According to Investment Week, over 55% of high net worth individuals placed climate change risk as a top three ESG issue. Only 9% placed diversity in the same bracket and 12% considered executive pay a top ESG priority.
Attenborough and Thunberg have been advocates of climate change, sustainability and the environment, burning up column inches, dominating the debate. But the media isn’t to blame for these inherent investment biases.
Think back further to the ‘Black Lives Matter’ protests and subsequent cultural change played out through social media feeds and news programmes. A diversity story that received global coverage, with 67% of Americans expressing some form of support for the movement. Yet diversity remains difficult to navigate for the uninitiated. Offence can easily, and rightfully, be caused with the wrong phrase or outlook.

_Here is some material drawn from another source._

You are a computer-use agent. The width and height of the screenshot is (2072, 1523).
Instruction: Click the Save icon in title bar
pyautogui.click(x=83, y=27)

As they used to say in the 19th Century: ‘Human nature is above all things lazy’. It is far easier to talk about the environment, reducing carbon emissions and building a sustainable future than it is to talk about more socially challenging topics of gender politics, racial divides and age prejudices.
Every investor knows the importance of ESG, but they need to remember all three aspects are as important as the other in creating the future investment approach.
As a business, commit and communicate action across the full ESG spectrum to ensure your company delivers real, sustained change.